Moment later Steinau and Deans arrived at the site. Residents had rushed to the scene to give aid. Deans testified "When he reached the spot he stopped the car, to find a woman lying in the roadway with a blanket folded under her head and another woman bending over her." He said he could "see readily that the girl lying on the ground was dead. The carriage was smashed and the horse was lying on the embankment at the roadside."
The chauffeur returned to the limo and informed Steinhau "This woman is dead, an auto has struck the carriage and just disappeared up the road. Shall I go after it?" Steinhau and his companion jumped out to help the victims and Dean sped after the escaping vehicle. At a time when speed limits were 5 miles per hour, the chauffeur pushed the big car to nearly 70 mph.
After a long chase he overtook the Rosenheimer car when it pulled over. A man was attempting "to fix something near the steering gear."
Dean shouted "Do you know that there has been an accident down below, and that a woman is killed and her two companions hurt?" He got no response. Seeing that the front of the automobile was "considerably smashed," he added "If you are men you will go back to see what has happened."
With that Rosenheimer jumped back into the automobile and "opening up the power, sped down the road and disappeared." Deans, however, had memorized the license plate number.
The chauffeur drove until he found a policeman. He gave an accounting of the accident and the plate number. Rosenheimer, who had inherited over $1 million following his father's murder, was arrested, as was Fleischner. Despite the heavy damage to the big automobile, both denied knowledge of the accident; although at trial Fleischner said he remember that that they may have "skimmed" what he assumed was a wagon.

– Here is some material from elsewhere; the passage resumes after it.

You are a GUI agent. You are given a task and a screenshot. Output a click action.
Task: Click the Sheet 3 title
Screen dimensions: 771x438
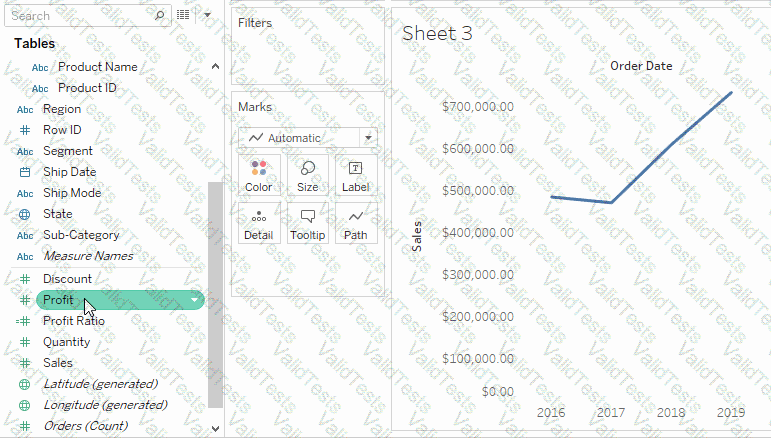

In questioning the witness Coroner Schwannecke was "fairly bubbling with wrath," according to The New York Times on August 20. "You are such an infernal liar that I am not going to ask you any more questions at this time."
Both John Deans and his employer were important witnesses in the murder case. Rather astoundingly, Rosenheimer was acquitted on all charges. Justice of a sort did prevail when three separate law suits for damages forced him into bankruptcy in August 1912.
A rather startling incident occurred in August 1922 when tenant John Moker sent his chauffeur to the Automobile License Bureau to renew his license. Patrolman Lawrence Walsh was on duty at the Bureau at No. 127 West 65th Street that day, and asked Clarence Smith what he needed. Noting that the man was on the wrong line, he said "You should go to Window 12."
Smith was apparently not having a good day at the License Bureau. The Times reported that as Walsh turned away, "Smith, without giving any warning, drew a penknife and stabbed the policeman twice in the left side."
The policeman, who had been married for just three weeks, managed to take Smith prisoner to the West 68th Street station house, "and then collapsed." He was treated at Flower Hospital and sent home to his bride.
For the next few decades No. 530 Broadway would continue to house apparel related firms--such as Lady Ann Hat Co., the Handel Sportswear Co., and Landor Sportswear in the 1940s; and Bert-net Thread Co., the Orzel Corp. and The Craft Emblem Corp., and Bar-Men Undergarment Company in the 1950s and '60s.
|In the 1970s the neighborhood was changing, but No, 530 Broadway remained the same. photograph by Edmund Vincent Gillon from the collection of the Museum of the City of New York|
The last quarter of the century saw a change in the Soho neighborhood and the Broadway-Spring Street area became a center of performing arts studios and lofts. In 1973 the Film and Dance Theater opened at No. 530.
Bronner & Tryon's handsome 1898 sliver building is little changed in a neighborhood which cannot say the same.